Describing refugees as “among the most thoroughly vetted individuals admitted lawfully to the United States” who are “screened both to confirm the persecution they’ve endured and to ensure they pose no security risk,” the letter defined caring for refugees as consistent with the commands of the Bible. It specifically highlighted Jesus’ call to care for “the least of these” as laid out in Matthew 25:31-46 and the command to do “no wrong to a neighbor” in Romans 13:10

“We believe our nation has a moral obligation to offer refuge and to ensure those who arrive are embraced and welcomed,” the letter added. “Refugee resettlement should not be a partisan issue. It is grounded in a bipartisan law carefully implemented by administrations of both parties for decades. While it is reasonable to reexamine an individual case if credible concerns arise, forcing all refugees resettled during this period to undergo new scrutiny is unnecessary and cruel.”

Warning that “this dramatic, blunt policy change impacts people whom many of us know as friends and neighbors,” the letter expressed concern that it “reignites unnecessary fear that they could once again lose the safety they’ve found in the United States, particularly as many other lawfully-present immigrants have recently had their legal protections in the United States withdrawn.”

The letter also identified the policy change as being at odds with “President Trump’s stated commitment to stand with and protect persecuted Christians and others fleeing religious persecution.”

In addition to decrying the new policy, the letter urged the Trump administration to “reconsider the recently-set, historically-low ceiling for Fiscal Year 2026 refugee admissions of just 7,500, with a narrow focus on just one population group that would exclude those persecuted on account of their faith and fleeing some of the world’s greatest crises.”

Greene shared additional concerns about the Trump administration’s immigration policies in a statement announcing the publication of the letter Tuesday.

“As a nation, we are at an inflection point in the aftermath of tragedy in the streets of Minneapolis,” he said. 

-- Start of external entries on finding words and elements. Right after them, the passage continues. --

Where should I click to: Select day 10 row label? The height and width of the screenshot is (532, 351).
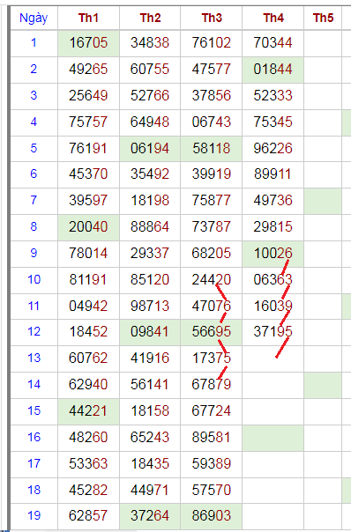coord(34,280)
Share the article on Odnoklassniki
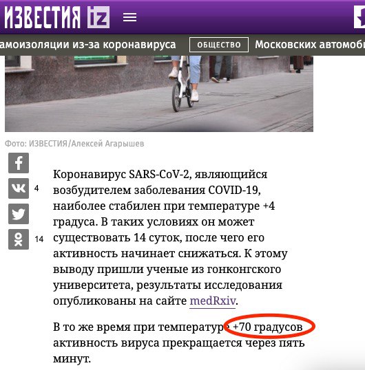 point(19,239)
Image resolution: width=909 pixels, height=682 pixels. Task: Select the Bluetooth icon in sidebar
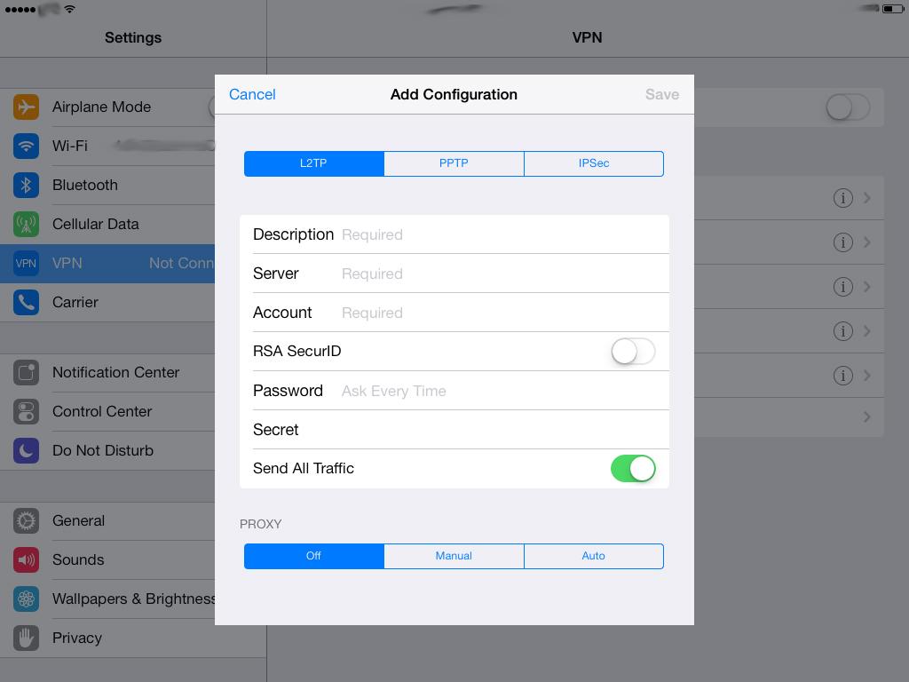click(x=26, y=185)
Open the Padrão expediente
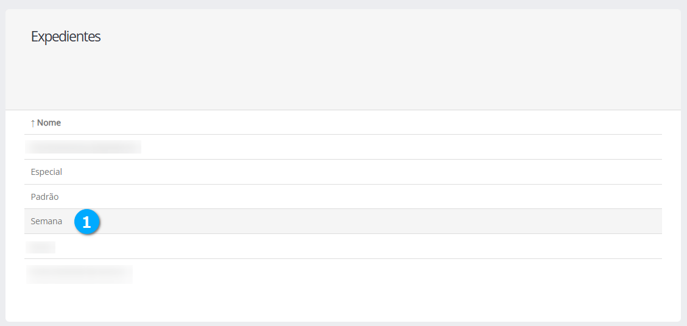This screenshot has height=326, width=687. (x=44, y=197)
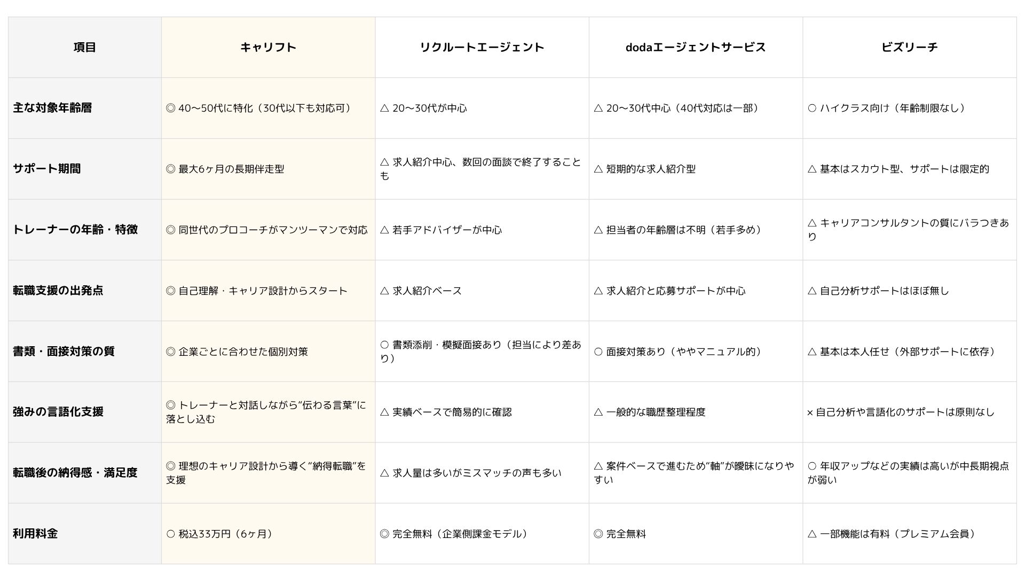Click the 利用料金 row label

85,534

“How we treat ‘the least of these’ is a symptom of the health of the character of our nation. The behavior demonstrated by enforcement agents towards immigrants and U.S. citizens alike over the past weeks and days demonstrates deep sickness,” Greene proclaimed. “Border Czar Homan and the administration have the opportunity to restore order and rehabilitate the trust that every resident should be able to place in law enforcement, but the work to repair is steep.” 

Greene’s comments refer to the shooting deaths of anti-ICE protesters Renee Good and Alex Pretti in Minneapolis, Minnesota, this month that have exacerbated tensions over Immigration and Customs Enforcement raids in the state. Minnesota has been the focus of the U.S. Department of Homeland Security’s efforts to re-examine refugees admitted to the U.S. during the Biden administration. 

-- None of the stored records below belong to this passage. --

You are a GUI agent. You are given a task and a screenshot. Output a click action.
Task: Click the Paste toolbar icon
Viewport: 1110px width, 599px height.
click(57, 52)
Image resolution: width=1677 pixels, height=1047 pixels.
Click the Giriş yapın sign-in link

In a statement published earlier this month, DHS announced the launch of Operation PARRIS in Minnesota, which it characterizes as “a sweeping initiative reexamining thousands of refugee cases through new background checks and intensive verification of refugee claims.”

According to DHS, “The initial focus is on Minnesota’s 5,600 refugees who have not yet been given lawful permanent resident status (Green Cards). USCIS’ newly established vetting center is leading Operation PARRIS (Post-Admission Refugee Reverification and Integrity Strengthening).”

In his statement published Tuesday, Greene called on the Trump administration to immediately halt Operation PARRIS and asked “Congressional leaders to include oversight into treatment of refugees in DHS appropriations funding.”